Trecho fornecido:
Atualmente, o hospital conta com cerca de 5 mil pacientes em diferentes estágios de tratamento – desde indivíduos fazendo quimioterapia a pacientes de alta. Os Jornalistas Livres questionaram a comunicação do hospital sobre qual será o encaminhamento dado a todos esses pacientes, agora que o tratamento pelo SUS será encerrado. A assessoria disse que 1.500 pacientes já foram liberados – ou tiveram alta, ou foram realocados para outro hospital, e que cada caso está sendo avaliado. Restam, portanto, 3.500 pacientes que ainda não sabem como darão continuidade a seus tratamentos. A assessoria do hospital disse que desde fevereiro está tentando uma solução junto à Prefeitura de São Paulo, e tem até dezembro para realocar todos os seus pacientes.

Dados brutos:
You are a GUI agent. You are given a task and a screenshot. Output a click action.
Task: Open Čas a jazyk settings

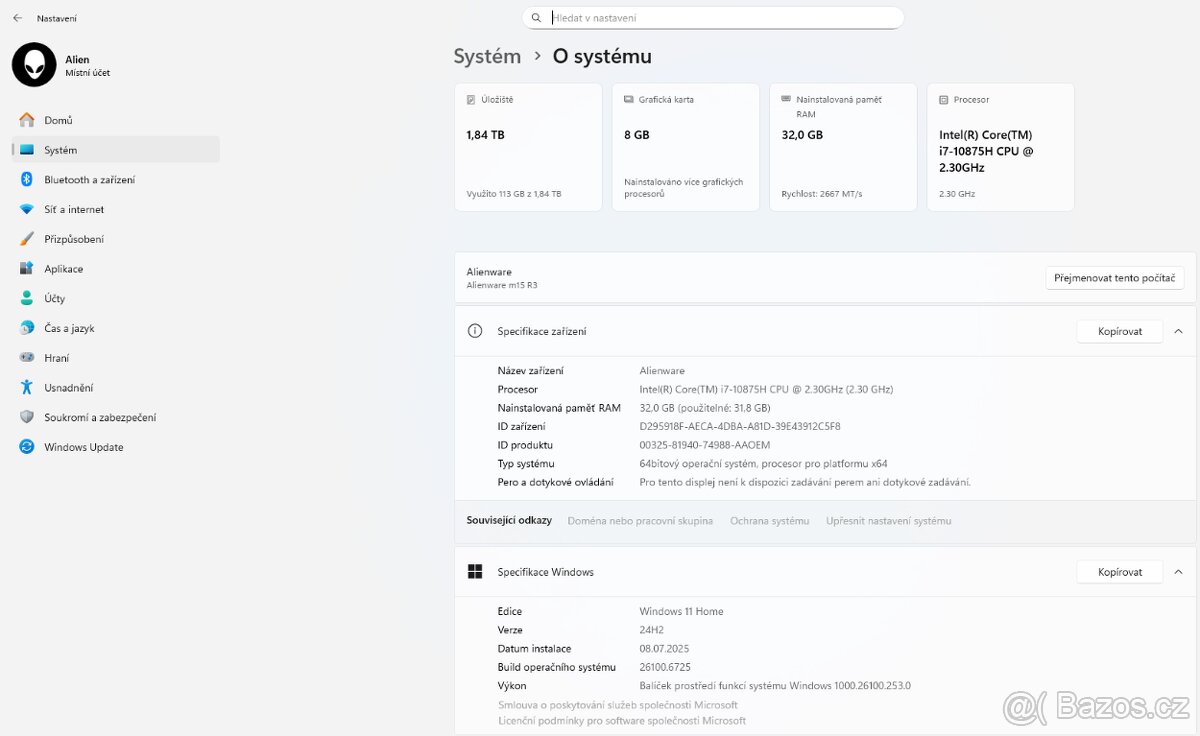click(69, 328)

Enunciado 1: Traduza para o inglês esta frase do trecho fornecido: "Restam, portanto, 3.500 pacientes que ainda não sabem como darão continuidade a seus tratamentos."
Enunciado 2: Segundo o trecho fornecido, desde quando a assessoria do hospital tenta uma solução junto à Prefeitura de São Paulo?
Enunciado 3: Reproduza sem alterações a parte do trecho fornecido entre "Atualmente, o hospital" e "os seus pacientes.", incluindo as duas extremidades.

Resposta 1: There are, therefore, 3,500 patients left who still do not know how they will continue their treatments.

Resposta 2: Desde fevereiro.

Resposta 3:
Atualmente, o hospital conta com cerca de 5 mil pacientes em diferentes estágios de tratamento – desde indivíduos fazendo quimioterapia a pacientes de alta. Os Jornalistas Livres questionaram a comunicação do hospital sobre qual será o encaminhamento dado a todos esses pacientes, agora que o tratamento pelo SUS será encerrado. A assessoria disse que 1.500 pacientes já foram liberados – ou tiveram alta, ou foram realocados para outro hospital, e que cada caso está sendo avaliado. Restam, portanto, 3.500 pacientes que ainda não sabem como darão continuidade a seus tratamentos. A assessoria do hospital disse que desde fevereiro está tentando uma solução junto à Prefeitura de São Paulo, e tem até dezembro para realocar todos os seus pacientes.